Considering the deteriorating situation, when the number of wild exotic animals held in captivity for entertainment purposes in Lithuania is growing rapidly, we invite all people who are indifferent to wildlife to sign our manifesto, which strives not only prevent the exploitation of wild animals but also to develop a clear wild animal protection strategy in Lithuania. It calls to abandon zoos, transforming them into national wildlife parks, which would consider the conservation of endangered Lithuanian fauna a priority.
According to the head of GATO, Brigita Kymantaitė, today there are 12 places keeping wild animals in captivity in Lithuania, of which only five have acquired the legal status of a zoo. As many as 90% of wild animals are kept there for entertainment purposes, and only three national endangered species are being bred in order to save their population. In addition to other species of wild animals, these places keep over 90 individuals of the predatory large cat subfamily (tigers – 35, lions – 18, cougars – 19, jaguars – 7, leopards – 12), as well as 34 monkeys and 14 dolphins.
Zoos tend to declare how beneficial their activities are to society, but the activities they carry out for decades are difficult to link to education or to the conservation of endangered species. The priority of the state-funded National Zoo in Kaunas should be to find ways to mitigate the effects of climate change and human activities on the Lithuanian national fauna and its natural habitat, researching a small number of captive individuals, educating the public and exposing animals to them in the natural environment.
“To date, none of the zoos in our country go in accordance with the European Union directive or the legislation in force in Lithuania – they do not organize science-based public education, do not participate in research that contributes to the protection of endangered wildlife, as we are committed to ratifying the Convention on Biological Diversity. Visitors mostly see only exotic animals, passively lying in mud or on wooden beds, concrete or soil, crushed by stereotyping walking, ” says B. Kymantaitė.
These conditions in these zoos do not go in accordance with minimum animal welfare requirements, as there is a lack of professional veterinary care, poor nutrition possesses a real threat to animal’s health, and it is not uncommon for the visitors to frequently ask the staff whether they pay any attention to animal safety and hygiene in animal enclosures at all
Currently, out of 12 wildlife captivity sites, as many as four have been found to be keeping wild animals illegally. As a result, almost 57 wild animals are living in poor conditions and being illegaly kept, awaiting for GATO relocation this year, and it is necessary to move them to suitable conditions in sanctuaries as soon as possible.
In the absence of state control competencies and tools to address this problem, animals kept in such establishments eventually become sluggish and apathetic to the environment, and captive-born and unprotected tiger and lion cubs are separated from their mothers in the first weeks and given to visitors to cuddle or take photos with them for profit.

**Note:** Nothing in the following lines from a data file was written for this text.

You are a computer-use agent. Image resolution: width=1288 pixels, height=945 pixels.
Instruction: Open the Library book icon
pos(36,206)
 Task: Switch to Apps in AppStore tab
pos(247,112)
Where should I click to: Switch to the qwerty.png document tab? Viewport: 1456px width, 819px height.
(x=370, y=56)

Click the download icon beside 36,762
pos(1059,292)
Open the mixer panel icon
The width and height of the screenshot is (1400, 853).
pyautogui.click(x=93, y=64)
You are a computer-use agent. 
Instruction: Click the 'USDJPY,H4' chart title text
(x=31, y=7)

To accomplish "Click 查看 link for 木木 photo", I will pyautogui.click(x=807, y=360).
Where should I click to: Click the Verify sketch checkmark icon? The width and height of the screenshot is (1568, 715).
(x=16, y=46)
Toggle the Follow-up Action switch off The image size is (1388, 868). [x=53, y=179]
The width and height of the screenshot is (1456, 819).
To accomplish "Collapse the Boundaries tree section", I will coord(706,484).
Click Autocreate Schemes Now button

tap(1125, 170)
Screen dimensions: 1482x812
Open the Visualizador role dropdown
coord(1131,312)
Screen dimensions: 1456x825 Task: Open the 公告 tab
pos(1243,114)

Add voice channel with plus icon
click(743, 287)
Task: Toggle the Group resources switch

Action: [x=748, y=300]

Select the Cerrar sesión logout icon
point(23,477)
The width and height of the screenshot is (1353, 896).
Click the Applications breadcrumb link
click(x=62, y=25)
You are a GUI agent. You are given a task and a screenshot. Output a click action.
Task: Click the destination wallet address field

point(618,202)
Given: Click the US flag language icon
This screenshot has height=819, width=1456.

“In the face of threats of biodiversity loss and climate change, human economic activities require clear and united action by all to study and predict the impact of change on wildlife survival. We will not learn about nature and we will not preserve it when we see an animal behind bars or try to pet a captive-born cub. Breeding of wild animals does not guarantee the conservation of the species and also, their release back to wilderness is often not possible, – says B. Kymantaitė.
“We hope that this manifesto will unite animal professionals, members of the public, and policymakers who agree that captive wild animals should not suffer because of people’s desire to have fun or profit. We invite everyone who believes that our relationship with wild animals and their conservation in Lithuania must change, sign a manifesto, and at the same time show that changes are needed in our country – this is our opportunity to help preserve wild and free animals still in nature,” says B. Kymantaitė.